*** Page extract Section Begins ***

Unsurprisingly, AI dominated the announcements at Google I/O 2025: updates to Gemini 2.5, Veo 3, and Imagen 4 models, AI Mode for the search engine... Google places AI and Gemini at the core of its products.
The Gemini 2.5 Family
Gemini 2.5 Pro, launched last March, now features an improved reasoning mode called Deep Think. This mode allows the model to allocate more computational cycles to complex tasks, particularly in mathematics or programming, and to explore multiple hypotheses before formulating a response.
Gemini 2.5 Flash, unveiled last April, is a hybrid reasoning model, enabling developers to toggle reflection on or off, designed to offer an optimal balance between cost, performance, and latency. Google announced improvements in reasoning, code management, multimodal processing, and extended context comprehension, as well as a reduction in token consumption by 20 to 30%, according to its internal evaluations.
The two models benefit from new features: native audio output via an API for a more natural conversational experience, advanced security measures, and the capabilities of the AI agent Project Mariner's computer usage.
Deployment of AI Mode
While the AI Overviews, introduced at I/O 2024, recently received an upgrade, Google announces the deployment of AI Mode in the United States for inquiries requiring in-depth exploration, comparisons, and nuanced reasoning.
Powered by an optimized Gemini 2.5 model, with access to real-time sources and information, AI Mode relies on a "query fan-out" technique. The AI launches multiple simultaneous searches on different topics related to the posed question, using various data sources, then compiles the search results to provide a structured response with hyperlinks to the cited web pages. Users can refine their searches with follow-up queries if they wish.
Project Starline Evolves into Google Beam
Google Beam uses advanced technologies, such as light field displays, volumetric capture via six cameras, spatial audio, and real-time AI processing, to create a 3D representation of the interlocutor. This approach allows for more realistic conversations, with rendering at 60 frames per second and increased precision of head movements, without requiring wearable devices like headsets or glasses. Initially, this technology was confined to bulky prototypes, but it has been miniaturized to integrate into more compact systems, developed in partnership with HP.
The real-time voice translation feature, which Google also integrated into Meet, enables fluid multilingual conversations, preserving the user's voice, tone, and expressions.

*** Page extract Section Ends ***
*** Record extracts Section Begins ***

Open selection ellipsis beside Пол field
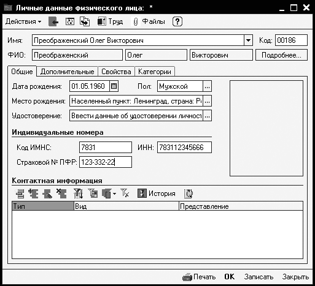Image resolution: width=315 pixels, height=286 pixels. pyautogui.click(x=207, y=86)
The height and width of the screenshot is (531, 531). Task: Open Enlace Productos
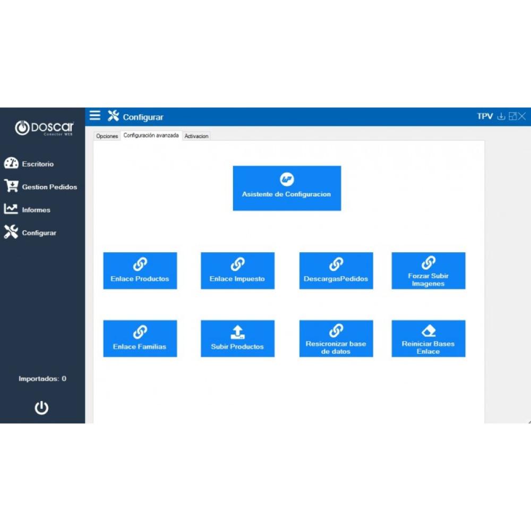click(x=140, y=270)
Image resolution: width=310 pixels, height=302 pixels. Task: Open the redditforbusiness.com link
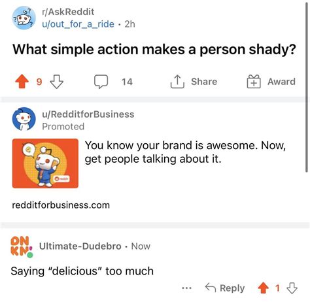tap(61, 205)
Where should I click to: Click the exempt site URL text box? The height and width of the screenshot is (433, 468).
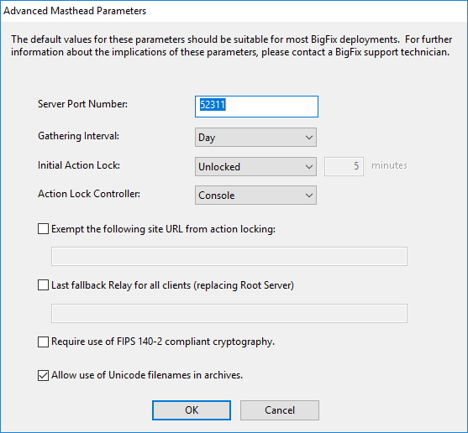(x=229, y=256)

*** Record extracts Section Ends ***

Answer these questions from the Google I/O 2025 article:
(a) By how much did Google say Gemini 2.5 Flash reduces token consumption?
(b) In which country is Google deploying AI Mode?
(c) How many cameras does Google Beam use for volumetric capture?
The records were taken from a separate source.

(a) By 20 to 30%, according to Google's internal evaluations.
(b) The United States.
(c) Six.